BRIEF – A faithful copy of the whole listing is the goal. Match it exactly.

EXCERPTED DATA –
_____

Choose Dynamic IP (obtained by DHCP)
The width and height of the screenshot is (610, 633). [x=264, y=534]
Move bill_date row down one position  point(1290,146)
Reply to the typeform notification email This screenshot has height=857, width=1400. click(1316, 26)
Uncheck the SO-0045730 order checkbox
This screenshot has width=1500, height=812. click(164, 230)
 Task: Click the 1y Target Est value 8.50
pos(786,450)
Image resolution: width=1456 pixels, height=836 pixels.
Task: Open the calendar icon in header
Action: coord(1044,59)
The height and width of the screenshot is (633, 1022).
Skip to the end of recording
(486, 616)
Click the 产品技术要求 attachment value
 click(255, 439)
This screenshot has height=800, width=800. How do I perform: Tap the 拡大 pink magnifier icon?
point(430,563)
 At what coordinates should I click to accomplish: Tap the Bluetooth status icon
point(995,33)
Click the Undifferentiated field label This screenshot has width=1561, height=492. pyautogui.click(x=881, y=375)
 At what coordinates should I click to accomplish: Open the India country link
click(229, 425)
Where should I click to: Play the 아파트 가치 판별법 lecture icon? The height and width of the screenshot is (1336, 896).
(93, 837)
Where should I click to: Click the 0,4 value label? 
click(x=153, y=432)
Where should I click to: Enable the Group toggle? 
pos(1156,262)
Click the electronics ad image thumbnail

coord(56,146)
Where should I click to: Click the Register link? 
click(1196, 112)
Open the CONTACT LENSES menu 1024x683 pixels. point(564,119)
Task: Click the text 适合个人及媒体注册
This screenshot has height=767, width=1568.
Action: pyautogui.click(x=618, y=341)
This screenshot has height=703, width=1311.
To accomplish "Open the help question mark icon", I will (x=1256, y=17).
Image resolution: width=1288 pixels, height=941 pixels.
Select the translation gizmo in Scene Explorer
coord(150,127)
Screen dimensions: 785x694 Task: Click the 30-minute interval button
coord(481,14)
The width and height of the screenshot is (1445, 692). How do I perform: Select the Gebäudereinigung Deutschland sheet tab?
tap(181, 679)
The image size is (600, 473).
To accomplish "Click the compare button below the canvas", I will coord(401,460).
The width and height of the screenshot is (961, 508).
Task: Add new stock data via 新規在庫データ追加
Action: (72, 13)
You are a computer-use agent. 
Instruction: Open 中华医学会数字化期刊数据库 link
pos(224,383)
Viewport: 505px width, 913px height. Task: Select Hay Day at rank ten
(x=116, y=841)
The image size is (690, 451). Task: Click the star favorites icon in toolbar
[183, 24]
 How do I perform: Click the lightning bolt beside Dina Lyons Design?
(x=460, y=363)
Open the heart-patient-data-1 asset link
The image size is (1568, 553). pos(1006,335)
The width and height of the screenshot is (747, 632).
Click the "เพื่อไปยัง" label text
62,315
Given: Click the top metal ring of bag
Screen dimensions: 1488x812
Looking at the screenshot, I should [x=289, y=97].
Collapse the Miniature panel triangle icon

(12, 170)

_____

ANSWER BOX –
Choose Dynamic IP (obtained by DHCP)
The width and height of the screenshot is (610, 633). [x=264, y=534]
Move bill_date row down one position  point(1290,146)
Reply to the typeform notification email This screenshot has height=857, width=1400. click(1316, 26)
Uncheck the SO-0045730 order checkbox
This screenshot has width=1500, height=812. click(164, 230)
 Task: Click the 1y Target Est value 8.50
pos(786,450)
Image resolution: width=1456 pixels, height=836 pixels.
Task: Open the calendar icon in header
Action: coord(1044,59)
The height and width of the screenshot is (633, 1022).
Skip to the end of recording
(486, 616)
Click the 产品技术要求 attachment value
 click(255, 439)
This screenshot has height=800, width=800. How do I perform: Tap the 拡大 pink magnifier icon?
point(430,563)
 At what coordinates should I click to accomplish: Tap the Bluetooth status icon
point(995,33)
Click the Undifferentiated field label This screenshot has width=1561, height=492. pyautogui.click(x=881, y=375)
 At what coordinates should I click to accomplish: Open the India country link
click(229, 425)
Where should I click to: Play the 아파트 가치 판별법 lecture icon? The height and width of the screenshot is (1336, 896).
(93, 837)
Where should I click to: Click the 0,4 value label? 
click(x=153, y=432)
Where should I click to: Enable the Group toggle? 
pos(1156,262)
Click the electronics ad image thumbnail

coord(56,146)
Where should I click to: Click the Register link? 
click(1196, 112)
Open the CONTACT LENSES menu 1024x683 pixels. point(564,119)
Task: Click the text 适合个人及媒体注册
This screenshot has height=767, width=1568.
Action: pyautogui.click(x=618, y=341)
This screenshot has height=703, width=1311.
To accomplish "Open the help question mark icon", I will (x=1256, y=17).
Image resolution: width=1288 pixels, height=941 pixels.
Select the translation gizmo in Scene Explorer
coord(150,127)
Screen dimensions: 785x694 Task: Click the 30-minute interval button
coord(481,14)
The width and height of the screenshot is (1445, 692). How do I perform: Select the Gebäudereinigung Deutschland sheet tab?
tap(181, 679)
The image size is (600, 473).
To accomplish "Click the compare button below the canvas", I will coord(401,460).
The width and height of the screenshot is (961, 508).
Task: Add new stock data via 新規在庫データ追加
Action: (72, 13)
You are a computer-use agent. 
Instruction: Open 中华医学会数字化期刊数据库 link
pos(224,383)
Viewport: 505px width, 913px height. Task: Select Hay Day at rank ten
(x=116, y=841)
The image size is (690, 451). Task: Click the star favorites icon in toolbar
[183, 24]
 How do I perform: Click the lightning bolt beside Dina Lyons Design?
(x=460, y=363)
Open the heart-patient-data-1 asset link
The image size is (1568, 553). pos(1006,335)
The width and height of the screenshot is (747, 632).
Click the "เพื่อไปยัง" label text
62,315
Given: Click the top metal ring of bag
Screen dimensions: 1488x812
Looking at the screenshot, I should [x=289, y=97].
Collapse the Miniature panel triangle icon

(12, 170)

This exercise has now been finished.